Task goal: From the first line onward, reproduce the records exactly; the final line to include is the one holding "Toggle the radio".

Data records
-*-*-
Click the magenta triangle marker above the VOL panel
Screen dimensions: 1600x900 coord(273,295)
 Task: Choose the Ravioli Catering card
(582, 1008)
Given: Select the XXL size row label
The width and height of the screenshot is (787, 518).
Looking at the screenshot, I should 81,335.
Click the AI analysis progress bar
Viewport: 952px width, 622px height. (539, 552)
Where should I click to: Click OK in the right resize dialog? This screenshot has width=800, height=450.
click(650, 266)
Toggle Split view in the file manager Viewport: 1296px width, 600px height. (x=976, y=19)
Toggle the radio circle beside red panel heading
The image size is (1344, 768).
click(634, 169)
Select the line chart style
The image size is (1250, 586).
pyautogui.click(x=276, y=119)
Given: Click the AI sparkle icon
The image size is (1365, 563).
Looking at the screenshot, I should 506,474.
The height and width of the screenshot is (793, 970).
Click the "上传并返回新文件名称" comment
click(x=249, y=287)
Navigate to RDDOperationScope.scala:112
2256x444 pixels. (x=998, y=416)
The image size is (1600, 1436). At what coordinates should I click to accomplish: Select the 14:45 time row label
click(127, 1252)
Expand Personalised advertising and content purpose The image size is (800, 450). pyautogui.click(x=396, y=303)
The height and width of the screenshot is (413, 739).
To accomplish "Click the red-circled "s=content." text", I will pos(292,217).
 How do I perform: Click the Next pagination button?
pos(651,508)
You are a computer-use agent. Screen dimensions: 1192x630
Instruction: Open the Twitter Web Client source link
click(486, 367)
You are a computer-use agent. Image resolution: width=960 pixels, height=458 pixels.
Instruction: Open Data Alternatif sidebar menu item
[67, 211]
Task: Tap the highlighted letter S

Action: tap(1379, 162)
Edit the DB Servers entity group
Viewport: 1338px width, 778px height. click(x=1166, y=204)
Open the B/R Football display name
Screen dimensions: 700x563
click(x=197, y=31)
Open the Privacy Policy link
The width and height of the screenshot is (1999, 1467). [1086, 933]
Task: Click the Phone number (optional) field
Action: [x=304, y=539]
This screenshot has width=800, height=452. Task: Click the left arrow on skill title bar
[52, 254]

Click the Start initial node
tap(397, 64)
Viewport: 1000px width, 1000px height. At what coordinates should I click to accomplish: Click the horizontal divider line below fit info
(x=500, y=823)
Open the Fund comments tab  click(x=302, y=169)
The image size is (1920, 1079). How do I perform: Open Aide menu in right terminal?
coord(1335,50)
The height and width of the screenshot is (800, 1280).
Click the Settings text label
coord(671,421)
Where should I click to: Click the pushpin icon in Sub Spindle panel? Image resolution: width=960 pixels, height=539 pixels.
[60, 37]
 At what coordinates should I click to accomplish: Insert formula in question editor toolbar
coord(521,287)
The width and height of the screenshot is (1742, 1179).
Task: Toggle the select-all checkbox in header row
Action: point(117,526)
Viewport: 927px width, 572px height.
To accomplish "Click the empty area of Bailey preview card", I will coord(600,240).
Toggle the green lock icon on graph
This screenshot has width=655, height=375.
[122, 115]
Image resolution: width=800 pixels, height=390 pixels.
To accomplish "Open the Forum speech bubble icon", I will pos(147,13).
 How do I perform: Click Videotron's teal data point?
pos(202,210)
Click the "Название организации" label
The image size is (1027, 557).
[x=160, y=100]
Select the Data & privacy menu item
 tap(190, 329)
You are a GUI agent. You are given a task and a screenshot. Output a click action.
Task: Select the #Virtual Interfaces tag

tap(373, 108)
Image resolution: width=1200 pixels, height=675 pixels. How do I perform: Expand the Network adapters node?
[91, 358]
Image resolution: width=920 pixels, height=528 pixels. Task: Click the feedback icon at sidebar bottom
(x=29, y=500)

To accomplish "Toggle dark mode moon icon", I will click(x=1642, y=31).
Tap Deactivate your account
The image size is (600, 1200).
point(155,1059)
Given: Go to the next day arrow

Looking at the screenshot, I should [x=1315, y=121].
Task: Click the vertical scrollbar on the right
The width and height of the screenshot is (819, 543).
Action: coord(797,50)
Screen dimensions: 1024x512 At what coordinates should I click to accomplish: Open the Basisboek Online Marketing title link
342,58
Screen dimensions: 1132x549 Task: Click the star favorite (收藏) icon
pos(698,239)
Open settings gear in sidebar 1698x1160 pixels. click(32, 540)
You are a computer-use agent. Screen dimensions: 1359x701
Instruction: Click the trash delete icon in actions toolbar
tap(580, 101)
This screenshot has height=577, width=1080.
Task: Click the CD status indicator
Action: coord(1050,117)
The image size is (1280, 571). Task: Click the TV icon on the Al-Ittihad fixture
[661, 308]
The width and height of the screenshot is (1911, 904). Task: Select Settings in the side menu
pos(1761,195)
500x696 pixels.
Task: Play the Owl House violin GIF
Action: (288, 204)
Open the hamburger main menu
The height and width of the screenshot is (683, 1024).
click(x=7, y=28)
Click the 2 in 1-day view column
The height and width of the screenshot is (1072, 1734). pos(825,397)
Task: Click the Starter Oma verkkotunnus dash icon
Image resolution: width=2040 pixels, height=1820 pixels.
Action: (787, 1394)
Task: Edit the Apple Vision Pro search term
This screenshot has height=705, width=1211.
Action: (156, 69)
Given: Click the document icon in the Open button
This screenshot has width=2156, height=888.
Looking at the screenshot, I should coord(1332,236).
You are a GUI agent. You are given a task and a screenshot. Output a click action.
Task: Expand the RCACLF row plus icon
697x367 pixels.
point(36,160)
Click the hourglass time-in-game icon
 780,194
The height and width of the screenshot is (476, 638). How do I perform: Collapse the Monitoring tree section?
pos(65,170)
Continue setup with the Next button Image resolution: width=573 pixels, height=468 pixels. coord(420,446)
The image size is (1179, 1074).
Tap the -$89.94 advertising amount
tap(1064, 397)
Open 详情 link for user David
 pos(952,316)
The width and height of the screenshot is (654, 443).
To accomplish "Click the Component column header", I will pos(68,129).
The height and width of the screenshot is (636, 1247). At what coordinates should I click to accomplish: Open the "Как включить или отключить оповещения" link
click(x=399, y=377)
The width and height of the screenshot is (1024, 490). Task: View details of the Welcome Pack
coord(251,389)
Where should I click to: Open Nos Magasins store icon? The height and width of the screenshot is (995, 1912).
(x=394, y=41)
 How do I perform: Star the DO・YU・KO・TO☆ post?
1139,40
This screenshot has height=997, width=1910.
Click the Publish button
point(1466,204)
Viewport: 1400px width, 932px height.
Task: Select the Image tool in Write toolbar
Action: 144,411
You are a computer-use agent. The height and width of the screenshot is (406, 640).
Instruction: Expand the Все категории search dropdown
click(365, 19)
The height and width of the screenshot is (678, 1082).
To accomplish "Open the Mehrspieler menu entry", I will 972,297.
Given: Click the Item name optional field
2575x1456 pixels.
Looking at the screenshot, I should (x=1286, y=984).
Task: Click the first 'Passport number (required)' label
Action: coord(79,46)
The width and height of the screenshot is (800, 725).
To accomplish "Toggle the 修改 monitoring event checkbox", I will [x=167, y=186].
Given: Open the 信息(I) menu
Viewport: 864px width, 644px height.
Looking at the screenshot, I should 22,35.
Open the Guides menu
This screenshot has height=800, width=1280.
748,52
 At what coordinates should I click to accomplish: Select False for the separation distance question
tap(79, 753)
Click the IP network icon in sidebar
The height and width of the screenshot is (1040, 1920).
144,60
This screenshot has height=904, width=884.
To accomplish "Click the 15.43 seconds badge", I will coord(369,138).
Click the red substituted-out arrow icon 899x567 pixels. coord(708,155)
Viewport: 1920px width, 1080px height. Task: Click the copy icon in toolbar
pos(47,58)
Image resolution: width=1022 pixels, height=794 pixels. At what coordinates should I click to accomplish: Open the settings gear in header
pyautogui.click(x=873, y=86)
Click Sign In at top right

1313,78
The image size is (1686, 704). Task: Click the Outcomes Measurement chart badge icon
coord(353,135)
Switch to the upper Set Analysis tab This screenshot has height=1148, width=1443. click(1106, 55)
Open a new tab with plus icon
-*-*-
Response below:
Click the magenta triangle marker above the VOL panel
Screen dimensions: 1600x900 coord(273,295)
 Task: Choose the Ravioli Catering card
(582, 1008)
Given: Select the XXL size row label
The width and height of the screenshot is (787, 518).
Looking at the screenshot, I should 81,335.
Click the AI analysis progress bar
Viewport: 952px width, 622px height. (539, 552)
Where should I click to: Click OK in the right resize dialog? This screenshot has width=800, height=450.
click(650, 266)
Toggle Split view in the file manager Viewport: 1296px width, 600px height. (x=976, y=19)
Toggle the radio circle beside red panel heading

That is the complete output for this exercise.